Assigned task: All the entries that follow are to be returned exactly.

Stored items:

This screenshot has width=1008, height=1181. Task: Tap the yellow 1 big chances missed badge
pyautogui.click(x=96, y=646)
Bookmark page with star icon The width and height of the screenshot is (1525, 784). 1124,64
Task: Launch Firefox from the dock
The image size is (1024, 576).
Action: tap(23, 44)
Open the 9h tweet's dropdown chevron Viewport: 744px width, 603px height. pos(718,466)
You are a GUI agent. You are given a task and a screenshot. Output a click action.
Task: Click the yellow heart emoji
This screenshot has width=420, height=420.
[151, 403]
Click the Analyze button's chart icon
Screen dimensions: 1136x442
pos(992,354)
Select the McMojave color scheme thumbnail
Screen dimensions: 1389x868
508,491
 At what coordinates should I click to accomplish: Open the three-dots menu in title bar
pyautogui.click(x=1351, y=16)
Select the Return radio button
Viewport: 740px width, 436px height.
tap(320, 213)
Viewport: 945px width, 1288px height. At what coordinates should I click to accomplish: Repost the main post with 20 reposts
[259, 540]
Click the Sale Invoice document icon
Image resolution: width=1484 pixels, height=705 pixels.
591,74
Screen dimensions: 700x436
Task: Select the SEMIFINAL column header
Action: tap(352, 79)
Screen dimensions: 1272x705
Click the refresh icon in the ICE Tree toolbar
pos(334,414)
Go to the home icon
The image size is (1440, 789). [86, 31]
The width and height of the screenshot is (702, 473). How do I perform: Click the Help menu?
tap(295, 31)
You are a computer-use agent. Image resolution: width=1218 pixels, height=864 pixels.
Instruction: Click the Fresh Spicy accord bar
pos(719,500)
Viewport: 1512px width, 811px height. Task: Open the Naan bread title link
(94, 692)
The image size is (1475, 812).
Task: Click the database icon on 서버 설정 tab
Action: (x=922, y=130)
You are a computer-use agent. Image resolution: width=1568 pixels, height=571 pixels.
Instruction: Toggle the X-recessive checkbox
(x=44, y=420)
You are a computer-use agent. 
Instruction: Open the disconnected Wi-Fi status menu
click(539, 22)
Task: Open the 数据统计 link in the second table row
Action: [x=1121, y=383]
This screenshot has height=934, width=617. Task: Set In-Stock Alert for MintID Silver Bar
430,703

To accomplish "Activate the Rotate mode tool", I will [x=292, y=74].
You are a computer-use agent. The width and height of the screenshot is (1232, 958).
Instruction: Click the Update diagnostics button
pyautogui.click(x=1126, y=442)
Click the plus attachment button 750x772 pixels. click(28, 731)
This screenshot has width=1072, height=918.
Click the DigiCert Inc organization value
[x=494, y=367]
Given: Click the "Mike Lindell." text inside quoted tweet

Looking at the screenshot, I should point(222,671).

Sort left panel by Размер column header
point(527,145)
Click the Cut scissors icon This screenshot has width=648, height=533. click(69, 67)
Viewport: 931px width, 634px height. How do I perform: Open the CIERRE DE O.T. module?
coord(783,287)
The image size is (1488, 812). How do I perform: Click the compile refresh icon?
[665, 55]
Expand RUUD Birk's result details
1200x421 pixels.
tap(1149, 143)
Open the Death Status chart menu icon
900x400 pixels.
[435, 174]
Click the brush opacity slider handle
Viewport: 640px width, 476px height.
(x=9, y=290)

Your solution:
This screenshot has width=1008, height=1181. Task: Tap the yellow 1 big chances missed badge
pyautogui.click(x=96, y=646)
Bookmark page with star icon The width and height of the screenshot is (1525, 784). 1124,64
Task: Launch Firefox from the dock
The image size is (1024, 576).
Action: tap(23, 44)
Open the 9h tweet's dropdown chevron Viewport: 744px width, 603px height. pos(718,466)
You are a GUI agent. You are given a task and a screenshot. Output a click action.
Task: Click the yellow heart emoji
This screenshot has width=420, height=420.
[151, 403]
Click the Analyze button's chart icon
Screen dimensions: 1136x442
pos(992,354)
Select the McMojave color scheme thumbnail
Screen dimensions: 1389x868
508,491
 At what coordinates should I click to accomplish: Open the three-dots menu in title bar
pyautogui.click(x=1351, y=16)
Select the Return radio button
Viewport: 740px width, 436px height.
tap(320, 213)
Viewport: 945px width, 1288px height. At what coordinates should I click to accomplish: Repost the main post with 20 reposts
[259, 540]
Click the Sale Invoice document icon
Image resolution: width=1484 pixels, height=705 pixels.
591,74
Screen dimensions: 700x436
Task: Select the SEMIFINAL column header
Action: tap(352, 79)
Screen dimensions: 1272x705
Click the refresh icon in the ICE Tree toolbar
pos(334,414)
Go to the home icon
The image size is (1440, 789). [86, 31]
The width and height of the screenshot is (702, 473). How do I perform: Click the Help menu?
tap(295, 31)
You are a computer-use agent. Image resolution: width=1218 pixels, height=864 pixels.
Instruction: Click the Fresh Spicy accord bar
pos(719,500)
Viewport: 1512px width, 811px height. Task: Open the Naan bread title link
(94, 692)
The image size is (1475, 812).
Task: Click the database icon on 서버 설정 tab
Action: (x=922, y=130)
You are a computer-use agent. Image resolution: width=1568 pixels, height=571 pixels.
Instruction: Toggle the X-recessive checkbox
(x=44, y=420)
You are a computer-use agent. 
Instruction: Open the disconnected Wi-Fi status menu
click(539, 22)
Task: Open the 数据统计 link in the second table row
Action: [x=1121, y=383]
This screenshot has height=934, width=617. Task: Set In-Stock Alert for MintID Silver Bar
430,703

To accomplish "Activate the Rotate mode tool", I will [x=292, y=74].
You are a computer-use agent. The width and height of the screenshot is (1232, 958).
Instruction: Click the Update diagnostics button
pyautogui.click(x=1126, y=442)
Click the plus attachment button 750x772 pixels. click(28, 731)
This screenshot has width=1072, height=918.
Click the DigiCert Inc organization value
[x=494, y=367]
Given: Click the "Mike Lindell." text inside quoted tweet

Looking at the screenshot, I should point(222,671).

Sort left panel by Размер column header
point(527,145)
Click the Cut scissors icon This screenshot has width=648, height=533. click(69, 67)
Viewport: 931px width, 634px height. How do I perform: Open the CIERRE DE O.T. module?
coord(783,287)
The image size is (1488, 812). How do I perform: Click the compile refresh icon?
[665, 55]
Expand RUUD Birk's result details
1200x421 pixels.
tap(1149, 143)
Open the Death Status chart menu icon
900x400 pixels.
[435, 174]
Click the brush opacity slider handle
Viewport: 640px width, 476px height.
(x=9, y=290)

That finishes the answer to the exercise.